The SharePoint Document ID Service is something that Microsoft added in SharePoint 2010 (continued in SharePoint 2013) and it was a welcome addition to the product line.   A fundamental requirement for ECM, document and records management is to be able to uniquely identify a document and be able to retrieve the document by that identifier.  The new SharePoint Document ID service did that, sort of.

In my opinion, Microsoft only went part way with the Document ID Service. The generated document ID is only unique to the site collection. Ideally, the ID should be unique across the entire SharePoint farm(one of the key gaps in OOTB SharePoint that Collabware CLM addresses, but I'll get to that later).

So how did Microsoft address this?  Microsoft provided customers with the ability to add in a custom prefix on each site collection to force uniqueness.

I don't have a problem with having a customer managed field to support uniqueness across site collections. But things start to get messy when organizations start to use this Document ID prefix for business logic, coding and routing purposes.  The Document ID is no longer just for the purposes of ensuring uniqueness, it serves two masters.

An organization may have a requirement to know "From which site collection did this document originate?".  The collaboration site organization may be used to route content to downstream systems or to have workflow behavior based on that original location.  This is a perfectly valid requirement.

The quick and easy way for SharePoint teams to meet this requirement is to use the Document ID prefix.  But is that really the best solution?

By using the Document ID to carry this additional business data, you are now using one metadata column for two totally different purposes.  In my years as a developer and database designer, we referred to these as 'Smart Keys' and were considered bad database design in most cases. So why is this a problem?

  1. If you need to use the same prefix across different site collections, you risk having a duplicate document ID issue or you have to create alternative prefix values (LEGAL1, LEGAL2, etc). You then have to explain to end users what LEGAL1 is versus LEGAL2, or change downstream logic to accommodate the new values resulting in additional maintenance costs.
  2. The prefixes are not managed through a managed metadata service and cannot take advantages of the benefits of this for search indexing, governance etc.
  3. In order to use the prefix on its own, you need to substring out the value from the Document ID field, making searching, sorting grouping and filtering by the original document location (Document ID Prefix) more complex.

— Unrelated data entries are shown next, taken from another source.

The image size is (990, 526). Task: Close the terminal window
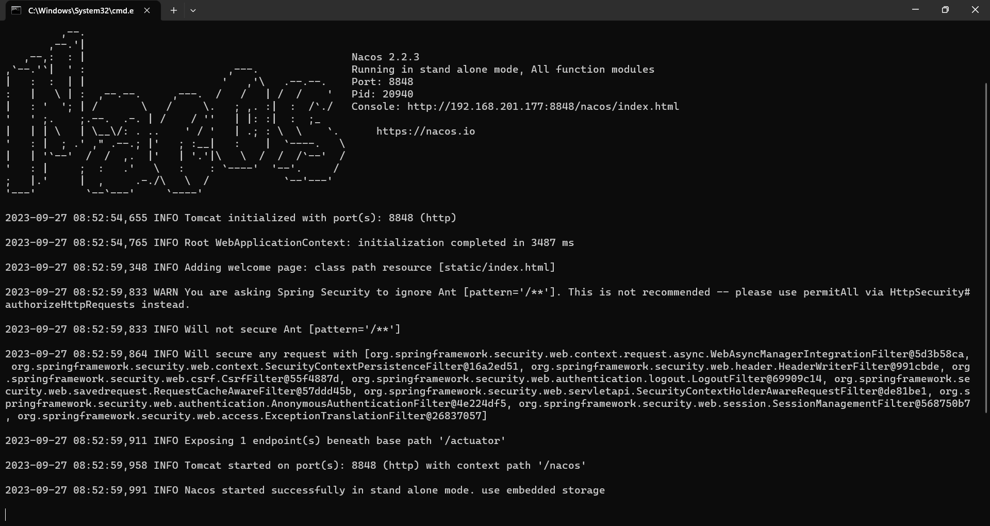pyautogui.click(x=975, y=10)
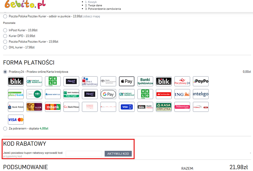Click the 'przypomnij kod' link
Viewport: 253px width, 171px height.
(x=12, y=156)
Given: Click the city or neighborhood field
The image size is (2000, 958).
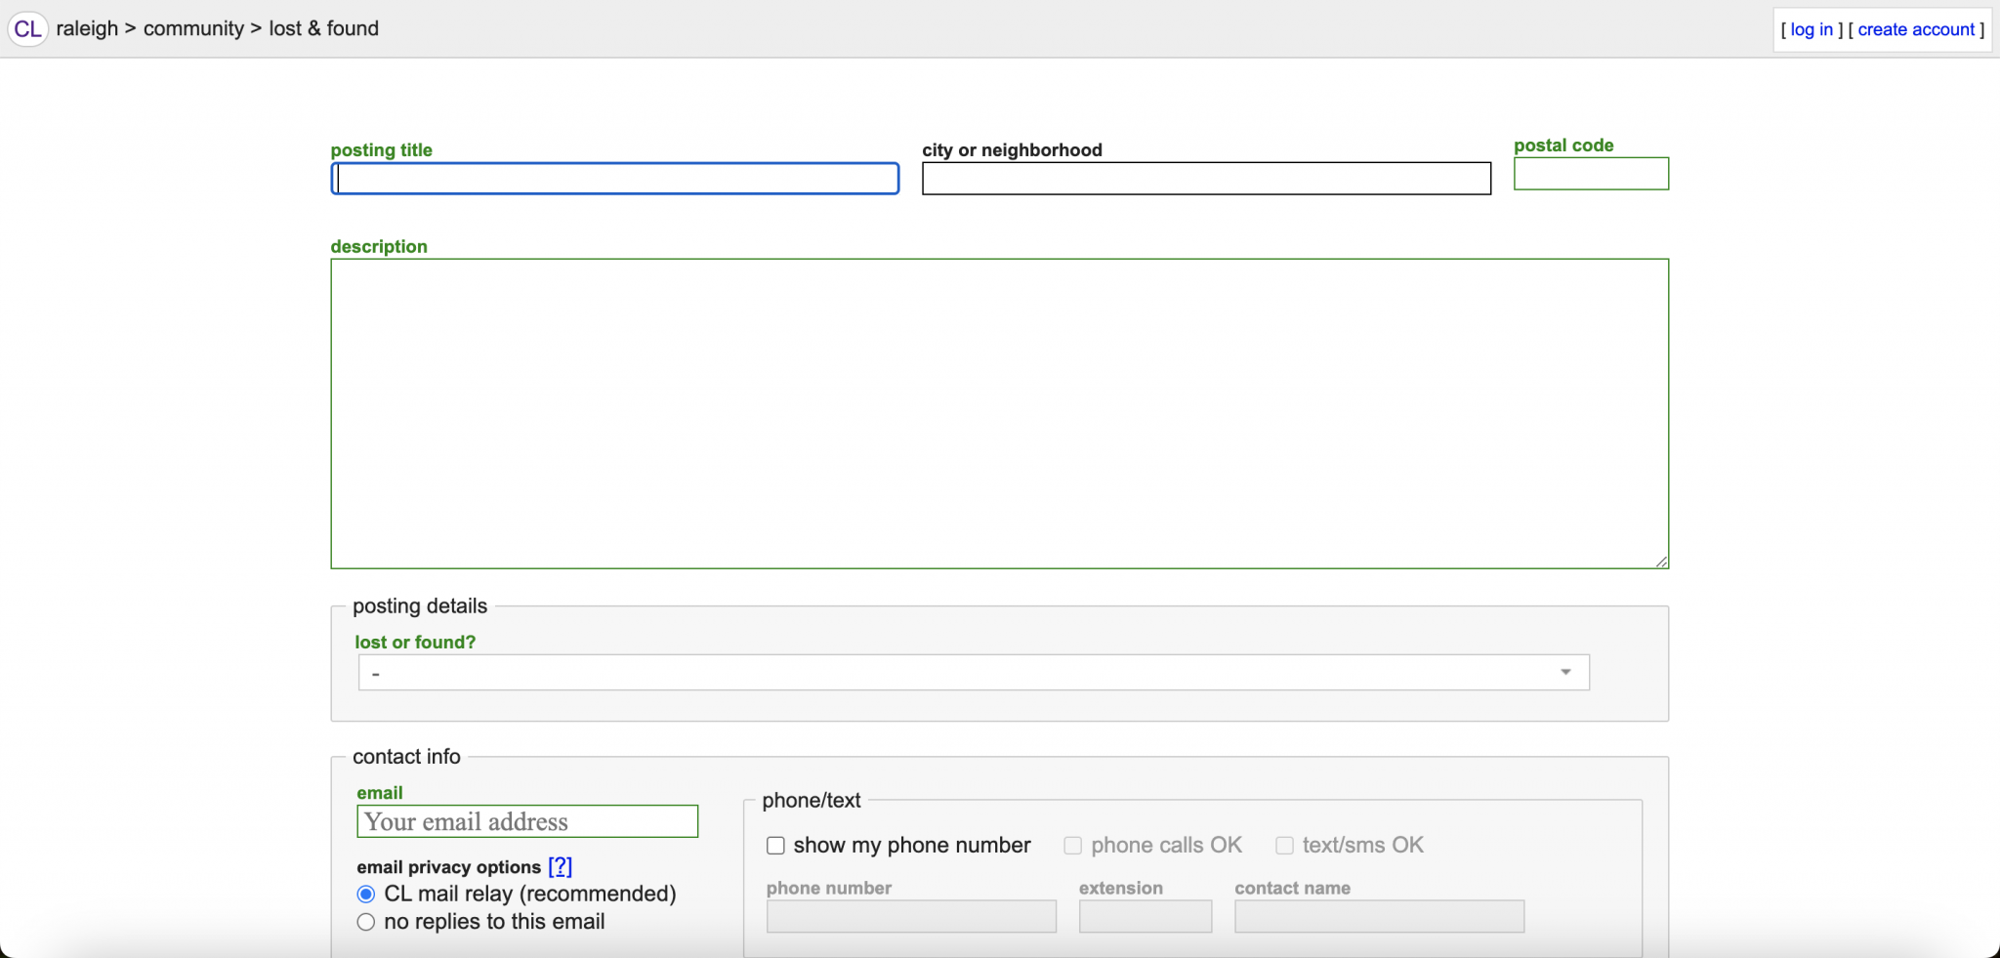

In my opinion, a much better way to meet this requirement is to create a custom managed metadata column for the purpose of identifying the originating site collection or department.  Add it to the highest level content types (Document/Document Set level) that you want to manage (so it propagates to their children) and default the value at the site collection level.  You can either leave the column exposed for end users to see or you can hide it.  This now become a useful piece of metadata that has business value, and can be used to search, sort, group or filter your SharePoint content.  You can also apply business logic to it with the content organizer or a downstream workflow if you wish.

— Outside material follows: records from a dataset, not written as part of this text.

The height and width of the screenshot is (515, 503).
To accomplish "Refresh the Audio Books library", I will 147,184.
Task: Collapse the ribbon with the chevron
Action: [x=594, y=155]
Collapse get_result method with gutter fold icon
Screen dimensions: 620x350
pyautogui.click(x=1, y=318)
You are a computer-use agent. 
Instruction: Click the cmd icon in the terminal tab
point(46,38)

Collabware CLM addresses the unique ID challenge by replacing the SharePoint OOTB Document ID service provider with our own.  We even create our own unique ID (we call it the Content ID) and it applies to ALL SharePoint items added anywhere in your SharePoint farm, even in a multi farm situation.  The Document ID is still there, we just replicate our new Content ID value out to the Document ID if one does not already exist.  We made an architectural decision to NOT support document ID prefixes because we believe it is not best practice information design and governance.

End users can include the Content ID values inside document footers (as a unique document reference) and by typing (or copy/pasting) a content ID into any SharePoint search box and pressing enter, your single unique document will be there.

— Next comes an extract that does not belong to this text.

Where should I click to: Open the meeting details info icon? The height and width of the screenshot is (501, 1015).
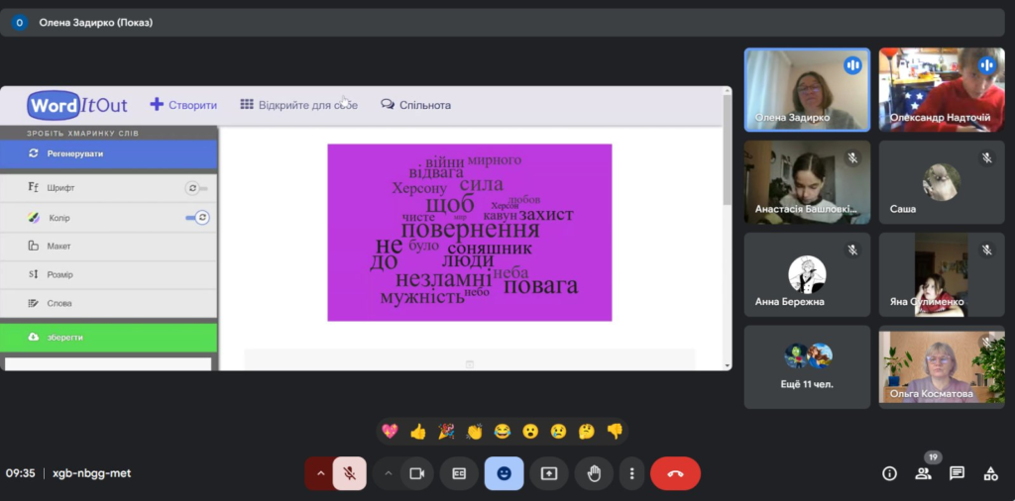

Collabware CLM also provides a URL service that uses the Content ID and will follow that document where ever it ends up moving to in your SharePoint environment, even the record center.  Once you copy a Collabware CLM URL into an Email, document or database column, the link will always find the document if the user has the necessary access permissions.

If you have a requirement to know the original location of a document or other SharePoint item, consider the benefits of the managed metadata approach to meeting the requirement and don't be lured into simply putting some unmanaged text or digits onto the front of the Document ID.